'''

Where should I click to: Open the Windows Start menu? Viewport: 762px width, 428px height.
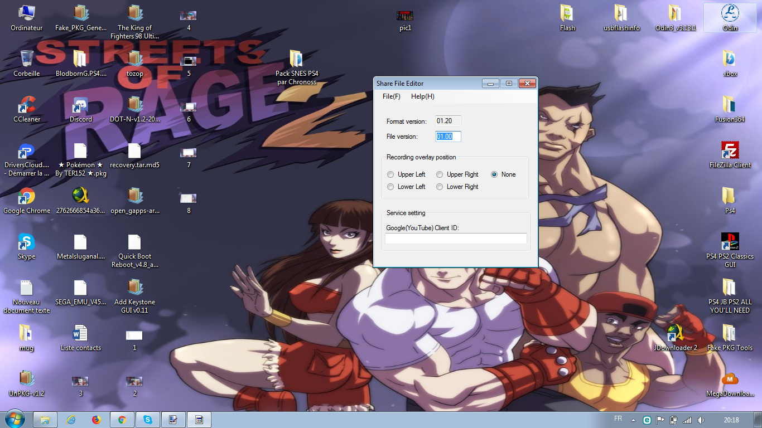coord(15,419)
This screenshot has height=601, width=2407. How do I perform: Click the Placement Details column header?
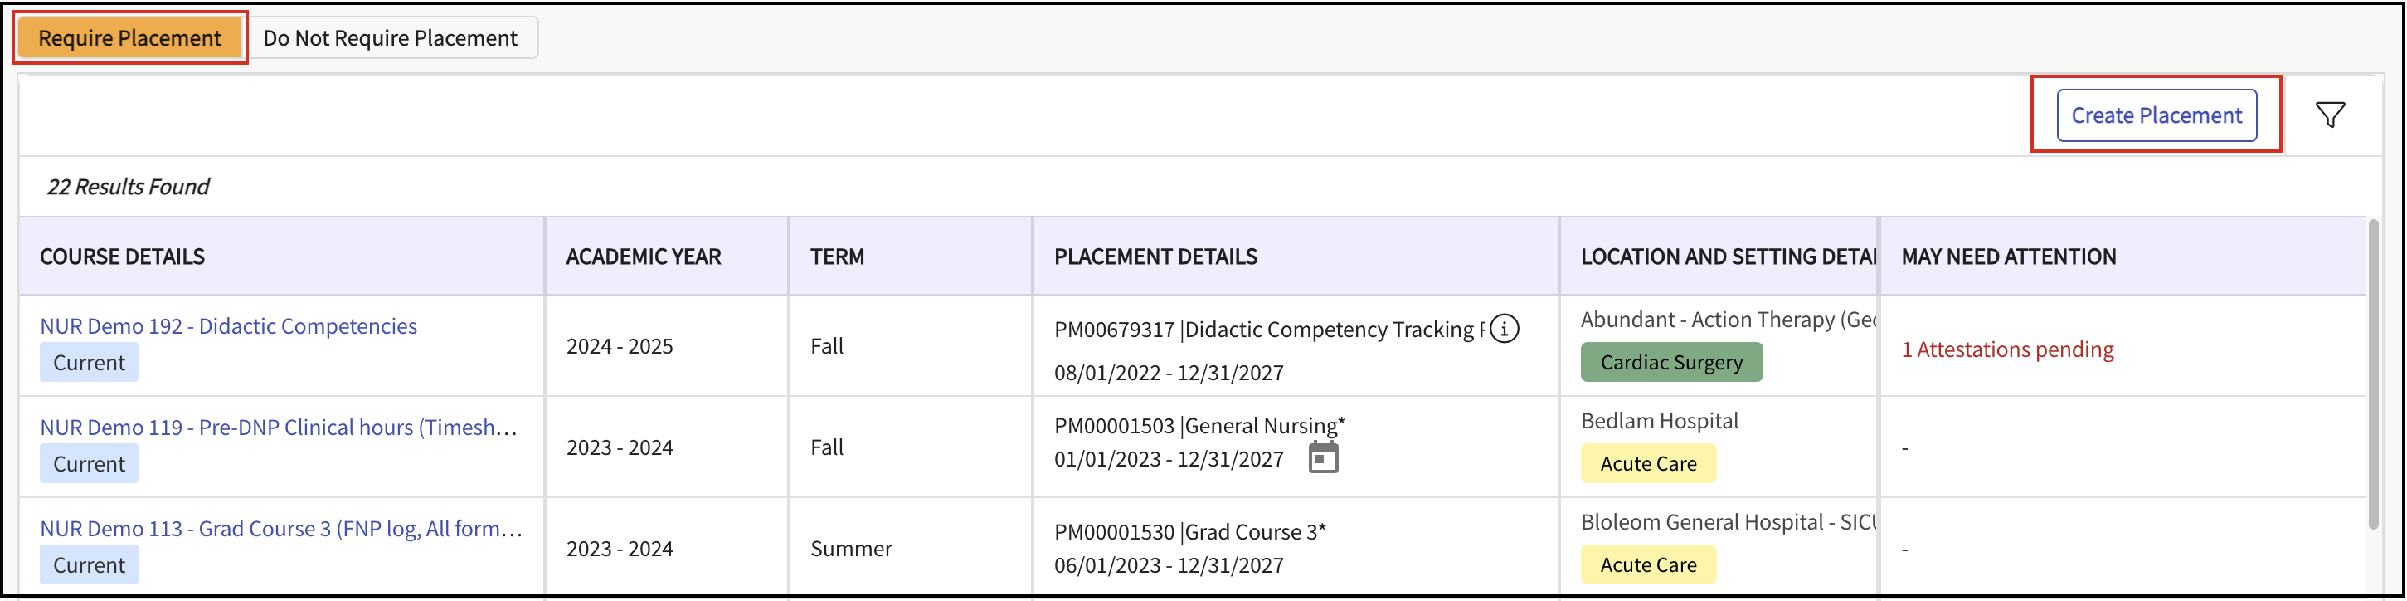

'''
'''

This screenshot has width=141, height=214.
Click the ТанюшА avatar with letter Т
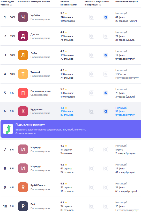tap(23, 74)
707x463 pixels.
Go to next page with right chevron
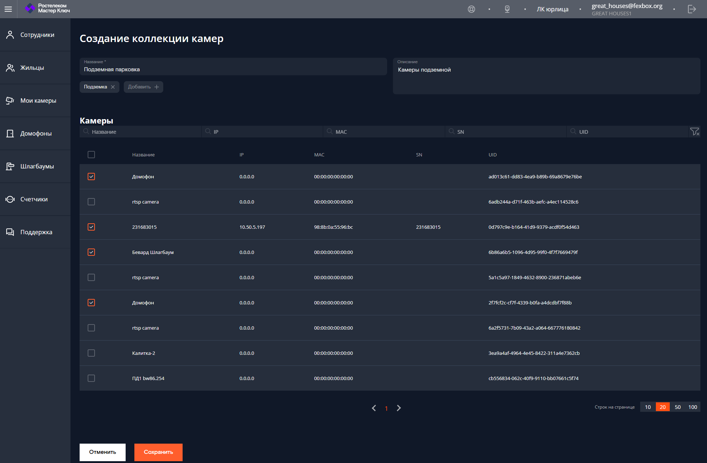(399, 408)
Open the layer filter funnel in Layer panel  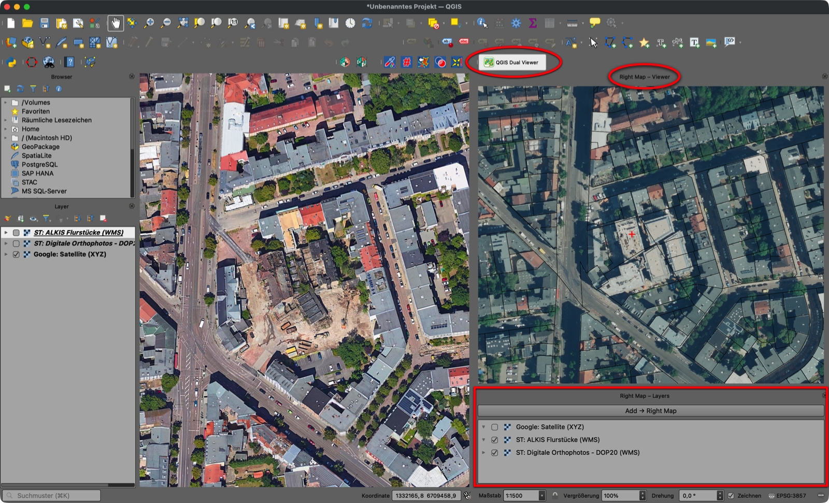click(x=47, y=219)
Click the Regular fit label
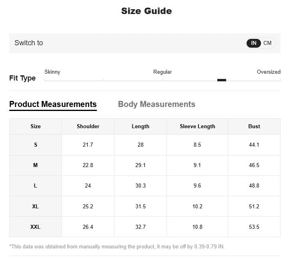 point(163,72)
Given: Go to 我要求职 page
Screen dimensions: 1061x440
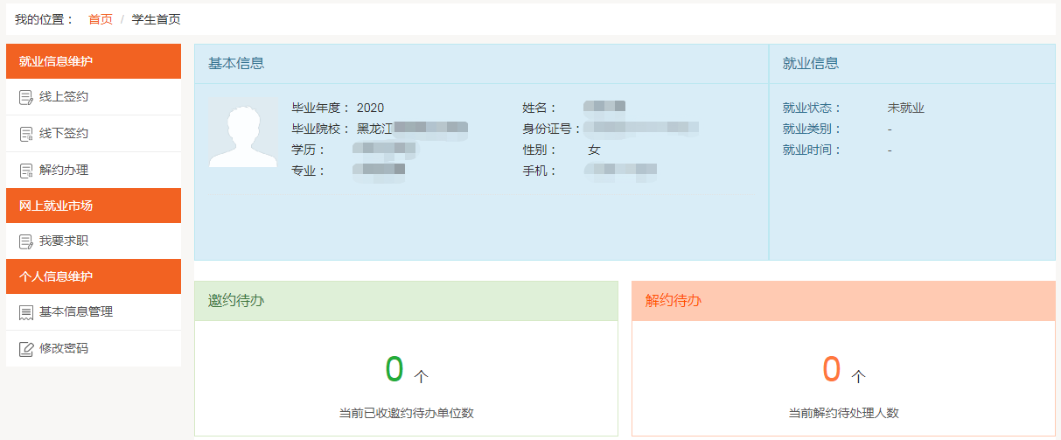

'''

Instructions to follow:
For this exercise, return exactly the lines above from the line with "Where should I" through the line with "This screenshot has height=601, width=2407.", both included. Do not copy the pictures.

Written reply:
Where should I click to: Open the Windows Start menu? Viewport: 762px width, 428px height.
coord(15,419)
This screenshot has height=601, width=2407. How do I perform: Click the Placement Details column header?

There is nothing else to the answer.